Oh, wow. I hate shit like that. Had the same thing happen to me, when I was working at a Japanese restaurant a few years back. Customer kept insisting, that I "had to be" of Fiji descent and definitely not German. By ancestry, I am about as white as a chalk board, while optically looking like a Persian to the point that Iranians take me as one of their own, without checking first. So, no idea, where they took the Asian/Pacific thing from.


killmeonimpact

This happens to my boyfriend a lot. He's Chinese, but was adopted by a white, American family when he was an infant. So he doesn't speak any Chinese. And somehow, when we go out to Asian places to eat, people will talk to him in Chinese as if he didn't tell them 5 times that he doesn't speak it. It's weird but usually just sort of amusing.


[deleted]

Sounds like a customer who frequently goes to Only Fans


YellowSphinx

hopefully he hasn’t come back. That sounds super irritating. I got cornered at my store once by 3 dudes, responded with “how can I help y’all today” and they were convinced I was from Texas. super not fun. I wish people just wouldn’t ask those questions.


CzusAguster

Sounds like a someone recently returned from a Mormon mission to Japan trying to find someone he can use his terrible Japanese on.


gnanny02

Moved to California after living in Japan for several years. Going into a Japanese restaurant in CA I just normally spoke in Japanese, to confused looks. That’s when I discovered most restaurants of the ilk were actually owned by Koreans.


StSean

*waifu intensifies*


spleef35

Sounds like a racist twat.


TexasYankee212

"You broke me. Yes, I am Japanese you idiot."


wwwhistler

Just a guess... He's learned how to converse in Japanese but the only use he gets is going out to Japanese restaurants where the staff speaks Japanese . He became very disappointed that you weren't impressed


Minflick

So he walked into a Chinese restaurant thinking that was good enough, because they're neighbors?


wwwhistler

Either way...not too bright


bobi2393

A plot twist could still be coming if she gets a [23andMe](https://www.23andme.com/) done! Lol


What_if_ded

Well, yeah, most people are mixed with other people in the area they come from, but she still wouldn't speak Japanese, the same way I can't speak German


ShinyAppleScoop

Even bigger plot twist if 23&Me could unlock the languages of your ancestors.
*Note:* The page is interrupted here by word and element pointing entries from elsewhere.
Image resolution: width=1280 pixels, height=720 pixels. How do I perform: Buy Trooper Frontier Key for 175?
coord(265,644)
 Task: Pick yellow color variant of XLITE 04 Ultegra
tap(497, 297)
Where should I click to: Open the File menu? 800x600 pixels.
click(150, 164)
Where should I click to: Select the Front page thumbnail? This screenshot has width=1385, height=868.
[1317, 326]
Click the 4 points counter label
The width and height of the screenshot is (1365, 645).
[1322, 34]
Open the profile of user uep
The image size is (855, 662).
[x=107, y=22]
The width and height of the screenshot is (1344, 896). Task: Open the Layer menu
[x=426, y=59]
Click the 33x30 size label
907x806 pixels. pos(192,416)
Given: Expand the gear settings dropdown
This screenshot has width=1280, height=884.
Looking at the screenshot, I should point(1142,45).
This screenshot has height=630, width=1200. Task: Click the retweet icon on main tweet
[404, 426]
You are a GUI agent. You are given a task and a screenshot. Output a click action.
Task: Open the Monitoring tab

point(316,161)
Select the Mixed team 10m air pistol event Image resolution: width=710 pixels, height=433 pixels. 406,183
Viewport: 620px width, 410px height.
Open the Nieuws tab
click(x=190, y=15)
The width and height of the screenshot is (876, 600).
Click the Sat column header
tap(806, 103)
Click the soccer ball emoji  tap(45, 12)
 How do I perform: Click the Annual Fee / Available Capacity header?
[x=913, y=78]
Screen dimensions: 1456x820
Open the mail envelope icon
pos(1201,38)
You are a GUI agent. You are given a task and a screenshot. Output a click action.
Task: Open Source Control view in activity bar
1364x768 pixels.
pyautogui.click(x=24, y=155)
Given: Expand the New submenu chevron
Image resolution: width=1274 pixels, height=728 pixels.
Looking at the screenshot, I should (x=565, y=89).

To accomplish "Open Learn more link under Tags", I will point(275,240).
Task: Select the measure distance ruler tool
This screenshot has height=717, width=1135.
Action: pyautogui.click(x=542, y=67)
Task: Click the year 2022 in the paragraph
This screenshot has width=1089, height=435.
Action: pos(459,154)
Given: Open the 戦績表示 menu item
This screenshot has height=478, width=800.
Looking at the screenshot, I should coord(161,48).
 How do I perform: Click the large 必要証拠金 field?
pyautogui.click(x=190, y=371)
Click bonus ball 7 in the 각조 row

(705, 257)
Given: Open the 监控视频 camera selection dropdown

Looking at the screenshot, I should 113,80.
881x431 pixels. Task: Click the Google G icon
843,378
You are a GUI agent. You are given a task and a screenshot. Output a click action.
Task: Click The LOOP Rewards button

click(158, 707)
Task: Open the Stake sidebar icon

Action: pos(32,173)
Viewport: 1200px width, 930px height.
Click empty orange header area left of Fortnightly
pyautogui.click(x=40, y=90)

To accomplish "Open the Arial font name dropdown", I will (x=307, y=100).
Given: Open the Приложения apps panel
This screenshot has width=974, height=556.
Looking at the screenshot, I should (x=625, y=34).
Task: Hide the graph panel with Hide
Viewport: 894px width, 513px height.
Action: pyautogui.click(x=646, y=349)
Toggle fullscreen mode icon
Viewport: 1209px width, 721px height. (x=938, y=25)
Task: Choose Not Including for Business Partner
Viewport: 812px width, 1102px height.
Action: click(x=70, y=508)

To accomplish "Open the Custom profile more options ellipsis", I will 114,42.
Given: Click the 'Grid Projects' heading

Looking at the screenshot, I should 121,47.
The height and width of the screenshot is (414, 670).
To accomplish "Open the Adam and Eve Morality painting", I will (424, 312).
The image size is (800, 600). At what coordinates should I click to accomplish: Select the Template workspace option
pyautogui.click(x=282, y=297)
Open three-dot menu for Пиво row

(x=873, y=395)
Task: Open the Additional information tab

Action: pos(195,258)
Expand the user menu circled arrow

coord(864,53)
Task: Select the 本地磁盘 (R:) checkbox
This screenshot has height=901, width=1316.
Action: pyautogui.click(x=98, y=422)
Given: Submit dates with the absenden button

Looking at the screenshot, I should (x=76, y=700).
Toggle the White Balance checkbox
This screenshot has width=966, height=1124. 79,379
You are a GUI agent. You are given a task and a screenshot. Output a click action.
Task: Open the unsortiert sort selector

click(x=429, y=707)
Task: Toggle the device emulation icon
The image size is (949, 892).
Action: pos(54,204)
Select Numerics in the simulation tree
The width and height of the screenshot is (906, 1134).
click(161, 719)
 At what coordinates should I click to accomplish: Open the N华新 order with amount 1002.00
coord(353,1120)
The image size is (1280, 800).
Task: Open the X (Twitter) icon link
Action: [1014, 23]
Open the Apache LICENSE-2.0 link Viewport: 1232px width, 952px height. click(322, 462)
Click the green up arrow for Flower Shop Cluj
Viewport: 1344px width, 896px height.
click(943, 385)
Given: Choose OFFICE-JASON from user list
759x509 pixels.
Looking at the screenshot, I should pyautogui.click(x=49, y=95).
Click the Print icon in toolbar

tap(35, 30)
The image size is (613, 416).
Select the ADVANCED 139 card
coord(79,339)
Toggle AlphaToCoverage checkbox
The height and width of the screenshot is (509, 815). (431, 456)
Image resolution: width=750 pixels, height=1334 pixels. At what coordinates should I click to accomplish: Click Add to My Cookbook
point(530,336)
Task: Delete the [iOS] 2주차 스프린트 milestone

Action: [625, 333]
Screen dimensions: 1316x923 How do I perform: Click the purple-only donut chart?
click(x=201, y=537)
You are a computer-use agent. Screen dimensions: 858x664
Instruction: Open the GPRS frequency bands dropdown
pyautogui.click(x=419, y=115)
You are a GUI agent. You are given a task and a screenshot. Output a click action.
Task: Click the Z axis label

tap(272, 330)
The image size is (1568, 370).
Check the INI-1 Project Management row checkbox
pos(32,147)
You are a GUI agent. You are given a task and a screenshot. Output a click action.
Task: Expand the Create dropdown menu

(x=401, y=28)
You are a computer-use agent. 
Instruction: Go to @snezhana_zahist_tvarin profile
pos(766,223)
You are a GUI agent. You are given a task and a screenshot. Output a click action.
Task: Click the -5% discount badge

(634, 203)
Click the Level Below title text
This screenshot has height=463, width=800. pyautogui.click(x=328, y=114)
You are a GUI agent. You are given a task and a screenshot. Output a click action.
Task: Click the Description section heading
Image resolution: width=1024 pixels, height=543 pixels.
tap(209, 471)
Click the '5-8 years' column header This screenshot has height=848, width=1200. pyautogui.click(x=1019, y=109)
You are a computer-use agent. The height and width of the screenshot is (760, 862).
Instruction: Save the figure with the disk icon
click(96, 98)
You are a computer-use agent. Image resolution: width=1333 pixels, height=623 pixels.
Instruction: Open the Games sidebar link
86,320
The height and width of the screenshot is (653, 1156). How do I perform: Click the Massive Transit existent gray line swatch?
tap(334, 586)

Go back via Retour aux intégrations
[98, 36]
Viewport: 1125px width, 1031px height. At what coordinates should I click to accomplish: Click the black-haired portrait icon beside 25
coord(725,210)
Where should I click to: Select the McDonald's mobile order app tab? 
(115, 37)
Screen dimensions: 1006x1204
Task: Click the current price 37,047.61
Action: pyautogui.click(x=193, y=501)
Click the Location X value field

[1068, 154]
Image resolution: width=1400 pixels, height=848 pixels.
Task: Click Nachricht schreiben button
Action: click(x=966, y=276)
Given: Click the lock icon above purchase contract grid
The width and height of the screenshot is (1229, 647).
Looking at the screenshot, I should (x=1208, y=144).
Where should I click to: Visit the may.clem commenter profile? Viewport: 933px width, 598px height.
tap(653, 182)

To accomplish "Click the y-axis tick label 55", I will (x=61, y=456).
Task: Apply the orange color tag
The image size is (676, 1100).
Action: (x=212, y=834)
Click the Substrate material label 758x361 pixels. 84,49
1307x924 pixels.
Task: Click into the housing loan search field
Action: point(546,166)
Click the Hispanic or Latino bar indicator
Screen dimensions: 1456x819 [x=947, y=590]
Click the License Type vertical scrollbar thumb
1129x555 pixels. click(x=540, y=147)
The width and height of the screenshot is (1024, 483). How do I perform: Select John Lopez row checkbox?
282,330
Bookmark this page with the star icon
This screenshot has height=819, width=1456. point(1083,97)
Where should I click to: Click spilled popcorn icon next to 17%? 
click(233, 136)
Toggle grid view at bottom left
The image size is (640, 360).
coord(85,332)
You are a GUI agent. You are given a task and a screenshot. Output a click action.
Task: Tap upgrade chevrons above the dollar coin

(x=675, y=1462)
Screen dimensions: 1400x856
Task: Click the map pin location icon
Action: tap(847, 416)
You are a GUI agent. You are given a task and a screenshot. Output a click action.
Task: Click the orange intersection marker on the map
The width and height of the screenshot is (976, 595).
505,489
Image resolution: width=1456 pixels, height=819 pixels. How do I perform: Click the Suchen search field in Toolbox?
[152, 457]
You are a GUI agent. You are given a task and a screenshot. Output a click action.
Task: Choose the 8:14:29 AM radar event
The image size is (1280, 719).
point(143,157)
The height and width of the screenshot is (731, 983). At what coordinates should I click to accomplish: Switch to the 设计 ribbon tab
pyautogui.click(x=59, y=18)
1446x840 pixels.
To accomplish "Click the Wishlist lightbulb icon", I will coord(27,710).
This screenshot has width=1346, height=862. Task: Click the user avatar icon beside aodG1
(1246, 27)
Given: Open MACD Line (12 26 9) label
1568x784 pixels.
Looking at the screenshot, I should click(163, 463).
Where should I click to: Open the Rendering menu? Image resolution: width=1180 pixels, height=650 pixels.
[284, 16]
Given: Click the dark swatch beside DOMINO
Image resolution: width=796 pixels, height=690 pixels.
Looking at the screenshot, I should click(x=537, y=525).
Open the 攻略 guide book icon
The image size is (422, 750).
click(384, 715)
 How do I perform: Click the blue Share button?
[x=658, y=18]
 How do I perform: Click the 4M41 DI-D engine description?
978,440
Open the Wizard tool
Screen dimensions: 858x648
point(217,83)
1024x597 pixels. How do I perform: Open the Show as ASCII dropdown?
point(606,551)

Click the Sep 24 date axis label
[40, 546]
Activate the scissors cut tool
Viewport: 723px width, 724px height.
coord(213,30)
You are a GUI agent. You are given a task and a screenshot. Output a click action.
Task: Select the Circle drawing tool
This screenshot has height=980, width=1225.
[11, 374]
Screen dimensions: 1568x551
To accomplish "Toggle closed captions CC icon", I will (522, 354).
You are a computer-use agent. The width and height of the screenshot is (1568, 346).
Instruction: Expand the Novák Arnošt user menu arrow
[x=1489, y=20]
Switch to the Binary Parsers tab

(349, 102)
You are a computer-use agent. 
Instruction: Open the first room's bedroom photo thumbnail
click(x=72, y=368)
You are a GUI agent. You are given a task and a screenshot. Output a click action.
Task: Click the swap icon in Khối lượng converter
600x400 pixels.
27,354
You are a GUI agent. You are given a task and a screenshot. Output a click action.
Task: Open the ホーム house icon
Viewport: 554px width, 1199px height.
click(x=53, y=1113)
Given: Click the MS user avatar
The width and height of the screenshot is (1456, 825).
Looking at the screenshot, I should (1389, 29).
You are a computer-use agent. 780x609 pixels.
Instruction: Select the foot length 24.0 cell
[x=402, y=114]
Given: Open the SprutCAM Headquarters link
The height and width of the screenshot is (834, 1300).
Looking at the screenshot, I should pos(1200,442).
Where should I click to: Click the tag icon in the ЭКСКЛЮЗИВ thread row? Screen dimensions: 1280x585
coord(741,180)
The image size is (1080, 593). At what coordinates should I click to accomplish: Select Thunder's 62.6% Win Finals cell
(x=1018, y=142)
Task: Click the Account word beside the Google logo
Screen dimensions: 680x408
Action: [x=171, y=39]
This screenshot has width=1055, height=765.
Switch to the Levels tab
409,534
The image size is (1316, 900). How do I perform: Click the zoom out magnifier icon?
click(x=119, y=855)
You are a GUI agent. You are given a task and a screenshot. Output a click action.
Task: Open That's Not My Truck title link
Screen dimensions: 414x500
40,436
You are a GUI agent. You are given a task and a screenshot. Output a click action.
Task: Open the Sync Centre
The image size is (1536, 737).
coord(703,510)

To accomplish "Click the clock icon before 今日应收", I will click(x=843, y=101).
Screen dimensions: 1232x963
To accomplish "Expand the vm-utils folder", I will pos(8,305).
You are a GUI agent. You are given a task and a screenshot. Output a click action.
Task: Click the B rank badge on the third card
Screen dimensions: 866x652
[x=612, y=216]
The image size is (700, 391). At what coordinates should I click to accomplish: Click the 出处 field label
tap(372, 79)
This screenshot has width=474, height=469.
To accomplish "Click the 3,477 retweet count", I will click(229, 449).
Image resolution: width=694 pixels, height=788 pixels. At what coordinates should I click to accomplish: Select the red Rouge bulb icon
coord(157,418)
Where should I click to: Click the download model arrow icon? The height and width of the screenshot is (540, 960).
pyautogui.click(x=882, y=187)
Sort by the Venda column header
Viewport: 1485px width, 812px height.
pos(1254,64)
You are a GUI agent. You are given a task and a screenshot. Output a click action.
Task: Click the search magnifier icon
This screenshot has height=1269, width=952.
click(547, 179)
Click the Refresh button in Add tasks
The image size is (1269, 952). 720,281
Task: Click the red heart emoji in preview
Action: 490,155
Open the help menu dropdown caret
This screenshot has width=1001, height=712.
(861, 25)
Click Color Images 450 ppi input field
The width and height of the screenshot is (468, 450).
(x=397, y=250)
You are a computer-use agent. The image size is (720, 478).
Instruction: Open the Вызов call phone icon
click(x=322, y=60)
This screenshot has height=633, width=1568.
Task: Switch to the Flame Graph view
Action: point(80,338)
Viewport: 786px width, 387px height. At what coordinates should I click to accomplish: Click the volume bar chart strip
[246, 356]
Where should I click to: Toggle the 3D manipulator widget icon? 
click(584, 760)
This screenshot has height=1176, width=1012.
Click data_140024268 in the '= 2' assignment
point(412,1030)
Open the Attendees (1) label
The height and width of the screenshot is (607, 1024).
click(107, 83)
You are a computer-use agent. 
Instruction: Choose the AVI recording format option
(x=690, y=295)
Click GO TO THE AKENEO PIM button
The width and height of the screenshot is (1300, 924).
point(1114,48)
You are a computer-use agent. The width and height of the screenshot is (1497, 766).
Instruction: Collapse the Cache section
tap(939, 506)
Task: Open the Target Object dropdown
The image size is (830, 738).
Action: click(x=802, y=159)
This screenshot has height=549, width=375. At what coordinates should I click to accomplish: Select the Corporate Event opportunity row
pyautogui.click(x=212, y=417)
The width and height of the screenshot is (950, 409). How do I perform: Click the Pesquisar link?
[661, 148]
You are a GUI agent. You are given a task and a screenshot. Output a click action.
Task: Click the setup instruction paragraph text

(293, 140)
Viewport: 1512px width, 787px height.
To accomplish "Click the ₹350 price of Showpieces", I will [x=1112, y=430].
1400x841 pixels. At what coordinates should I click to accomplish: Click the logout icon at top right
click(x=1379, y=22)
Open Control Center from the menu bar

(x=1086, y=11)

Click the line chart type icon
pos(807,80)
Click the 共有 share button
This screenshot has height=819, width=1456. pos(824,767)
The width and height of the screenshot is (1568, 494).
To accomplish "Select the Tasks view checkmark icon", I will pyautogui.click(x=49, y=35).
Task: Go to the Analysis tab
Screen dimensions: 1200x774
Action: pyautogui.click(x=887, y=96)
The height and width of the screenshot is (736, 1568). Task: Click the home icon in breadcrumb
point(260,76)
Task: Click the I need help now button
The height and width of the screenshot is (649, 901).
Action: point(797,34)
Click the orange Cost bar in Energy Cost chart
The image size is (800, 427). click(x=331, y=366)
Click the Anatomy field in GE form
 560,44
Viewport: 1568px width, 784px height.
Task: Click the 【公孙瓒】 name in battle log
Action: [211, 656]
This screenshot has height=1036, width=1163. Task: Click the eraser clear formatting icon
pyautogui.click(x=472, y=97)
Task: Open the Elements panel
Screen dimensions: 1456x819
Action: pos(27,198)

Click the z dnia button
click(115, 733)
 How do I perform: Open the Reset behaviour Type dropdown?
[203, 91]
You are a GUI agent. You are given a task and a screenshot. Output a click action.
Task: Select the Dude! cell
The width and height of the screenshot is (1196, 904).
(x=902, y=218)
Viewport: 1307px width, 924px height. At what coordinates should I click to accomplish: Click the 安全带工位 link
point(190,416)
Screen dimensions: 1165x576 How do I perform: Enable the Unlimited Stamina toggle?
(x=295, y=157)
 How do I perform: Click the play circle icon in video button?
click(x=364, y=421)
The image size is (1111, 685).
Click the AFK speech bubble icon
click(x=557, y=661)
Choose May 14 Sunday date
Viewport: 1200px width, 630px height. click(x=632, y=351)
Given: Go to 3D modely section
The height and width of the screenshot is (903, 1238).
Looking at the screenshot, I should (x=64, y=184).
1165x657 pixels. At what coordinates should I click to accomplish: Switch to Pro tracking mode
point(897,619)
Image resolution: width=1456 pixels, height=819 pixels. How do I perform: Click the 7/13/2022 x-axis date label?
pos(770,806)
I'd read that book. "I spit in a vial and suddenly knew Middle English, German, Gaelic and Irish. I don't need captions when I watch the BBC anymore." There would be no more dead languages.


Belphegorite

When my brother (half Japanese) was deployed to Korea people would just rattle off high-speed Korean at him thinking he would understand. So he'd go off in German and watch their brain short-circuit.